Well good news....I haven't talked to my ex since Saturday. He wasn't giving me any time of day so I got upset. He attempted to call me twice that night after many hours later but I ignored him. I tried to talk to him monday and tuesday, But he already had me on block, I did not call him or text him on wed or thurs. Hooray! He hasn't tried to contact me but I am over caring about that fact. I have been struggling for 7 months now. 7 months!! I have compared myself to this 23 year old girl that I do not even know. I have asked myself countless times why doesn't he want me? Why doesn't he love me? Why doesn't he call me or text me more after we slept together. One answer to all this is that he is an asshole. In fact in my phone he is currently ass lol I was training a new girl tonight and not trying to tell her all my business but i mentioned my situation and that I feel like all i do is compare myself to this other chick.
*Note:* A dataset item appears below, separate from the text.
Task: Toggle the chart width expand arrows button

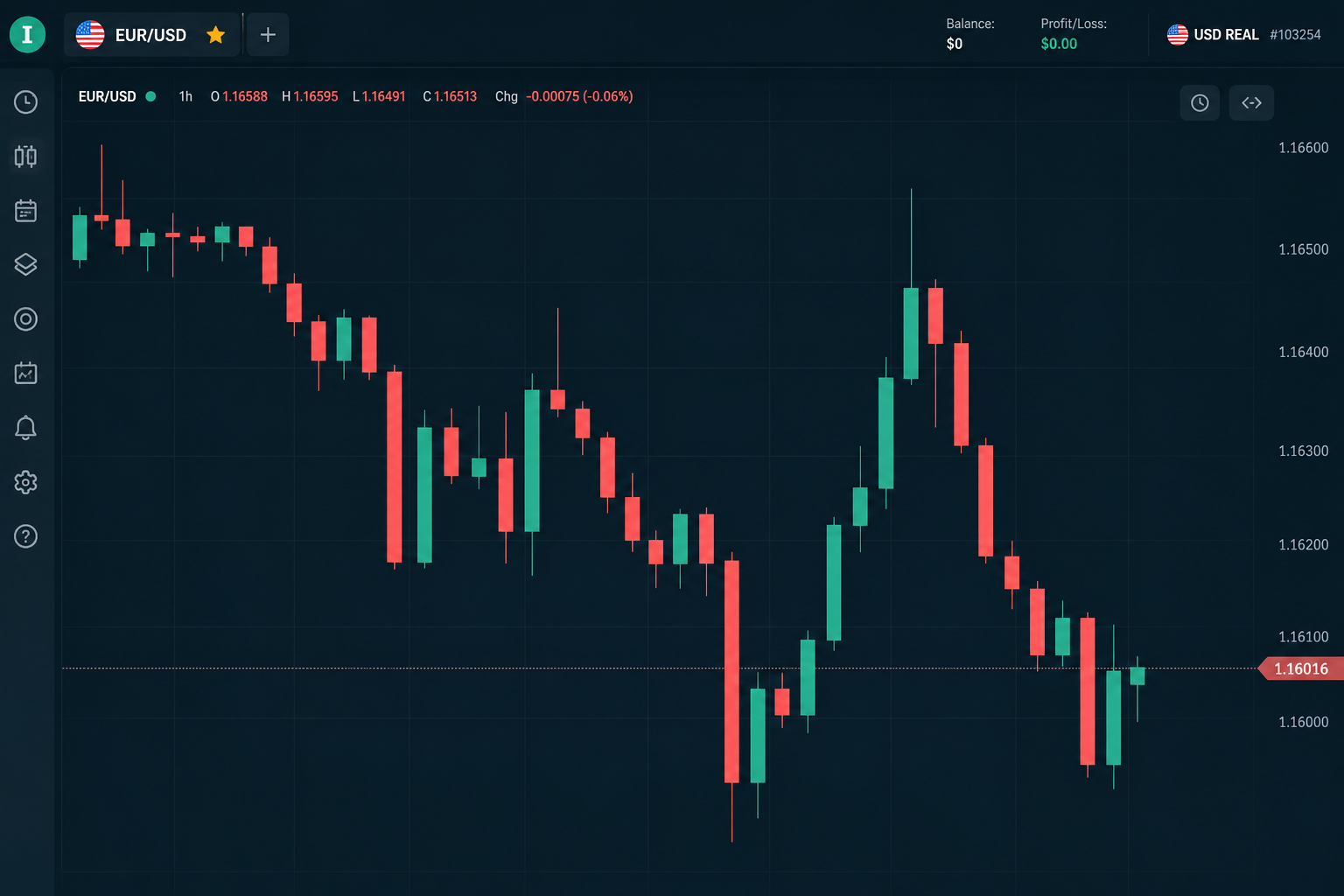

I explained that I am going on 32 my ex was 26 and the new gf is 23. She said oh well they are nowhere in the same league as you. Somehow that made me feel good. I have low self esteem and I think this was just too much for me. I am always getting abandoned by an ex. But this time I knew who I was replaced with and I knew what their relationship was like. That is why I am so glad I was forced in some way to end this. I could of stayed around and be at his beck and call when he was lonely. But that wasn't enough for me and I am not sorry for feeling that way. So we shall see. I feel like I always post post like these and months later I'm like so well I didn't stop talking to him lol But I feel so good tonight. I feel like the old me and I really don't to let ass take that away from me again. I am stronger then that....FINALLY!!